For everyone in the Americas concerned this problem will affect them next weekend as well, the issue has nothing to do with Daylight Saving Time. The fact this bug occurred around the Daylight Saving Time switchover for Europe was coincidental.

2010-11-02, 02:28
there is sk56641 for explaining the issue better.

2010-11-02, 12:52
Checkpoint UTM-1 edge VPN boxes worldwide did an unscheduled reboot (http://isc.sans.edu/diary.html?storyid=9862)

2010-11-02, 14:16
I knew I wasn't crazy when our monitoring system went Defcon 5 on our dozens of monitored Edges on Saturday night...

2010-11-02, 16:24
We were able to easily duplicate the problem in the lab by setting a couple of Edges back to Oct. 30th. We also tested setting the time ahead to this weekend's daylight savings time adjustment in the US and nothing happened as far as we could tell.

Barry J. Stiefel
2010-11-02, 17:27
It looks like this thread is becoming a bit of an Internet star. It's already picked up 25 linkbacks and we smashed our old traffic record. We've had 6,333 unique visitors in the past 24 hours.

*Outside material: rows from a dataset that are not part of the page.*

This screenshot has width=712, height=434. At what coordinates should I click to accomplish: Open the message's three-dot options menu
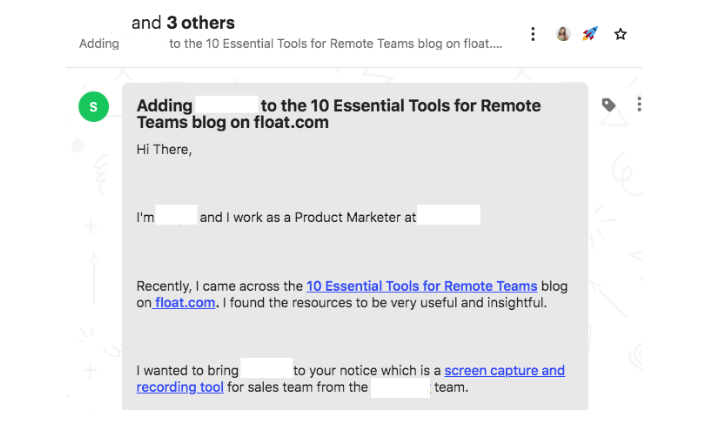(639, 104)
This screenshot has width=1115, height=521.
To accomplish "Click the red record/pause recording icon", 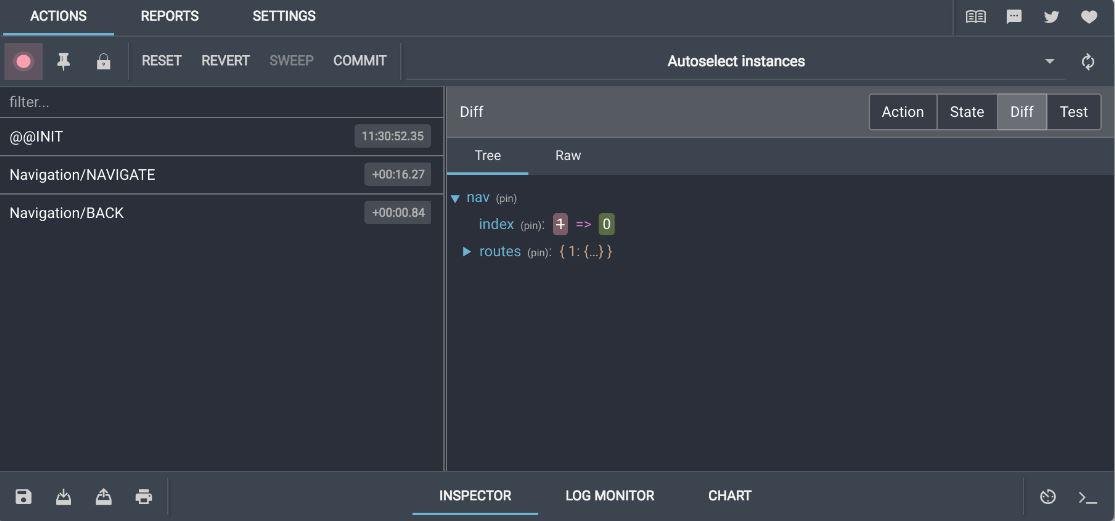I will [x=23, y=61].
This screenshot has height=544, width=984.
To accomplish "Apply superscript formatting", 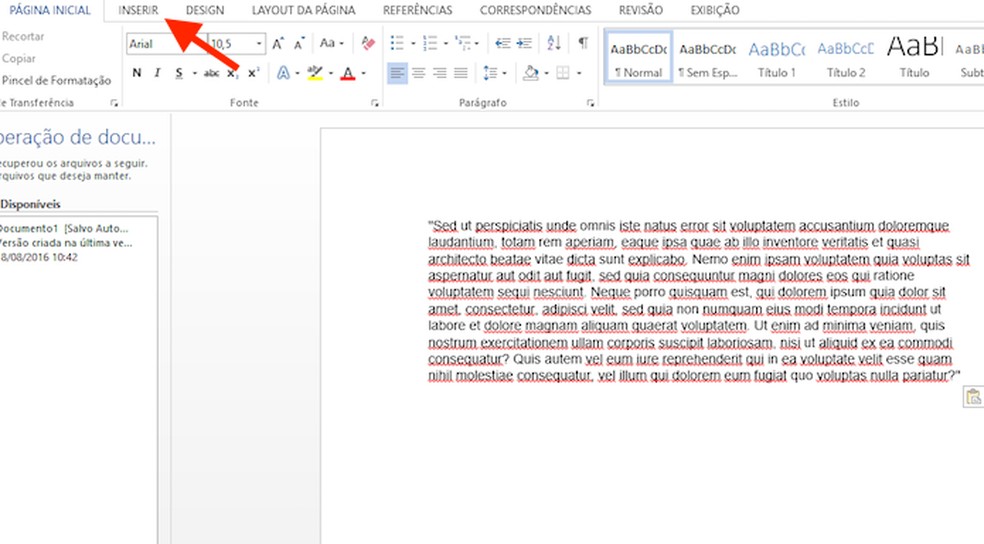I will click(x=254, y=73).
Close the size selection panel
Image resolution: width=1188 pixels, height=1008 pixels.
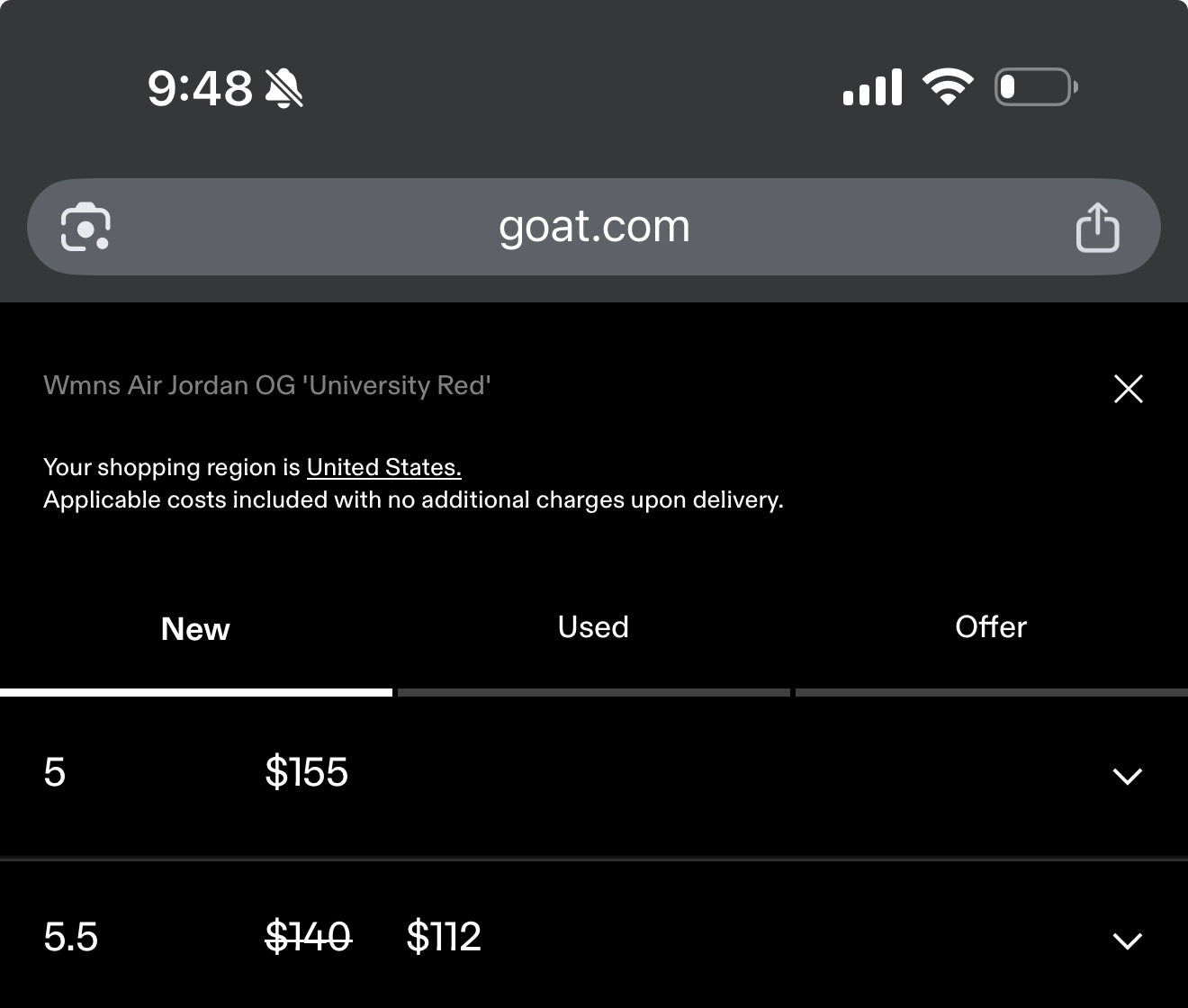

I'm suprised we haven't seen more about this in the mainstream media, especially given that every single Check Point Edge appliance in the world shut down simultaneously. Isn't this a pretty catastrophic failure? Maybe between the U.S. baseball World Series (the San Francisco Giants won last night, thank you very much) and today's U.S. election this story is getting crowded out. I haven't had any interview requests yet...

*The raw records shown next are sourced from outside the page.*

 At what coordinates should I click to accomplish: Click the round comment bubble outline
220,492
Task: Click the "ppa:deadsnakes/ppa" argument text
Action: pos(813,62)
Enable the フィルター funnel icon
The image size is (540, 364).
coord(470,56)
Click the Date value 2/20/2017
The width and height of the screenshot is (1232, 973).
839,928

Maybe some very large, very powerful customers will get pissed off enough so that Check Point will get motivated to spend some resources on QA.

2010-11-02, 21:34
Check Point's competitors certainly have picked up plenty of anti-Check Point fodder for their sales presentations due to this incident and the Zeus Trojan scareware popup in ZoneAlarm about a month and a half ago. If something like this latest incident occurred on their high-end firewalls that run SecurePlatform/Linux or Nokia IPSO it would be truly disastrous.

2010-11-03, 04:19
Some times it is better to invest some ammount of money for QA and TAC than lost them (money, customers ...) .....

2010-11-03, 07:50
Some times it is better to invest some ammount of money for QA and TAC than lost them (money, customers ...) .....

Checkpoint Systems falls 14% on results, forecast - MarketWatch (http://www.marketwatch.com/story/checkpoint-systems-falls-14-on-results-forecast-2010-11-02?siteid=rss)

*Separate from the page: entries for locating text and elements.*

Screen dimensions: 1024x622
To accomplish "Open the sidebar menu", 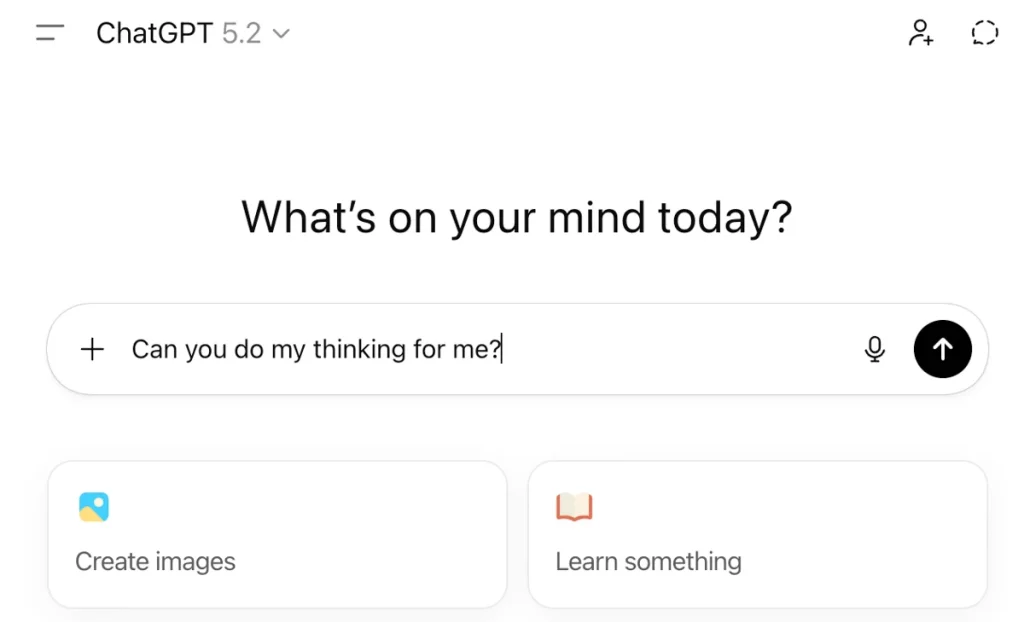I will coord(48,32).
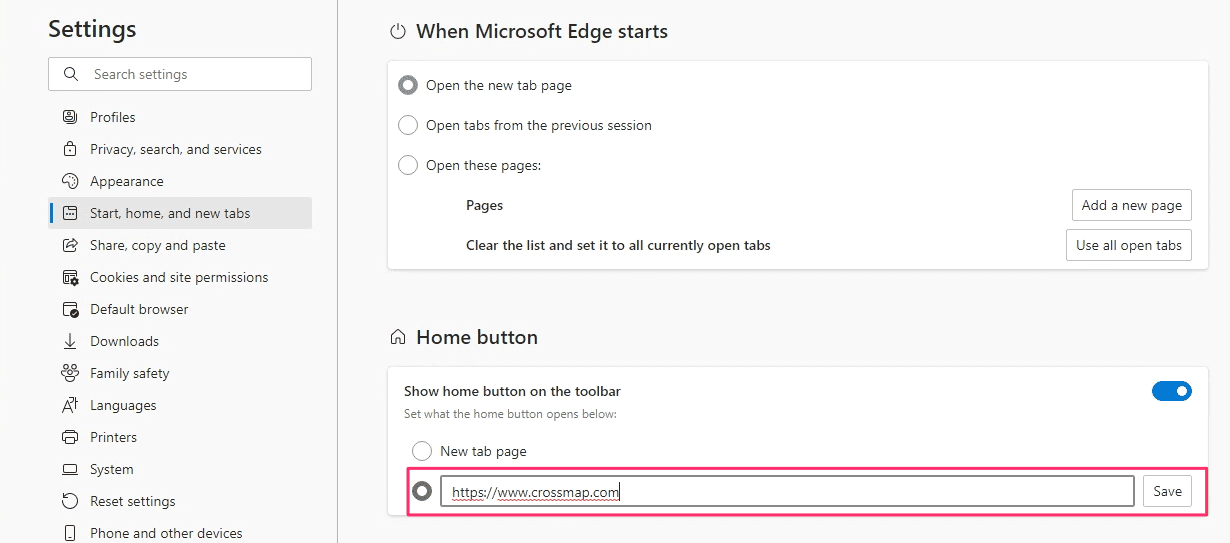The image size is (1230, 543).
Task: Click the Cookies and site permissions icon
Action: pyautogui.click(x=70, y=277)
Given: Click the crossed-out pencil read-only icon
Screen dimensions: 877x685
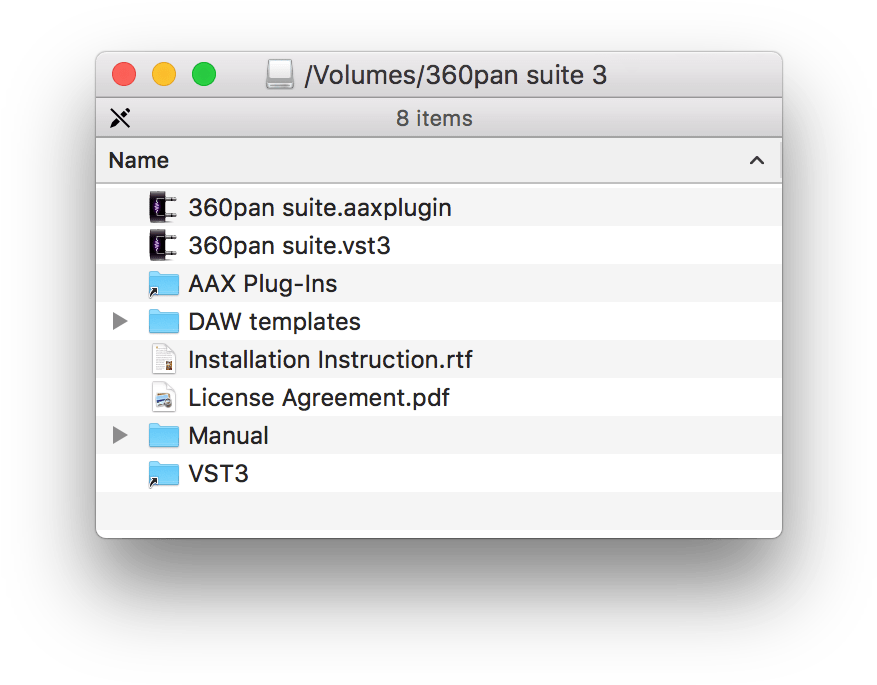Looking at the screenshot, I should [x=120, y=119].
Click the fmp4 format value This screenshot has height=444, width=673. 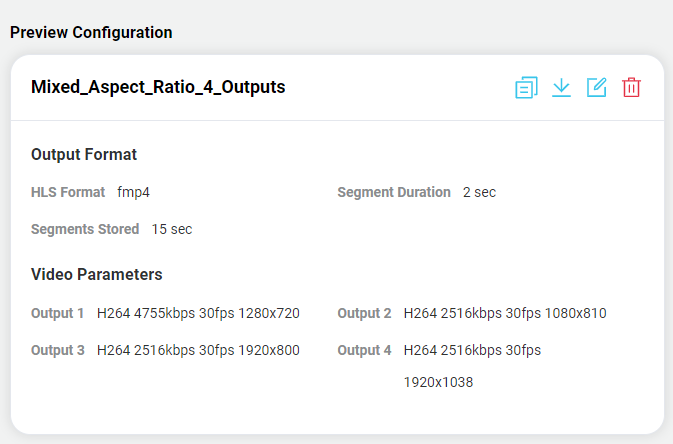(133, 192)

Good for us value investors. CP isn't going anywhere anytime soon - pick some up at 14% off today!

2010-11-03, 08:07
Good for us value investors. CP isn't going anywhere anytime soon - pick some up at 14% off today!

Do not worry , CP QA has already implement several 32 bit counters in CP SW & HW - just for value investors like you..

2010-11-03, 08:36
Some times it is better to invest some ammount of money for QA and TAC than lost them (money, customers ...) .....

Checkpoint Systems falls 14% on results, forecast - MarketWatch (http://www.marketwatch.com/story/checkpoint-systems-falls-14-on-results-forecast-2010-11-02?siteid=rss)

Checkpoint Systems (CKP) and Check Point Software (CHKP) are different companies.

I think the reason this has been widely ignored is that the systems all reset on their own. VPNs went down, and came back up within an hour or so, near midnight (US) on a weekend. If it had been noon on a Tuesday, though....

2010-11-03, 08:44
........ is that the systems all reset on their own.....
Not true, some needed to be power cycled.

2010-11-03, 10:20
Not true, some needed to be power cycled.

It seems that CP can not replicate this behavior in LAB ..
We also have several VPN-1 Edges not reachable after *self* reboot.

2010-11-04, 08:09
Actually, they could market this as a "feature" so that all systems that have been up for a long period of time will auto-magically reboot themselves every 13.6 years as a "scheduled maintenance."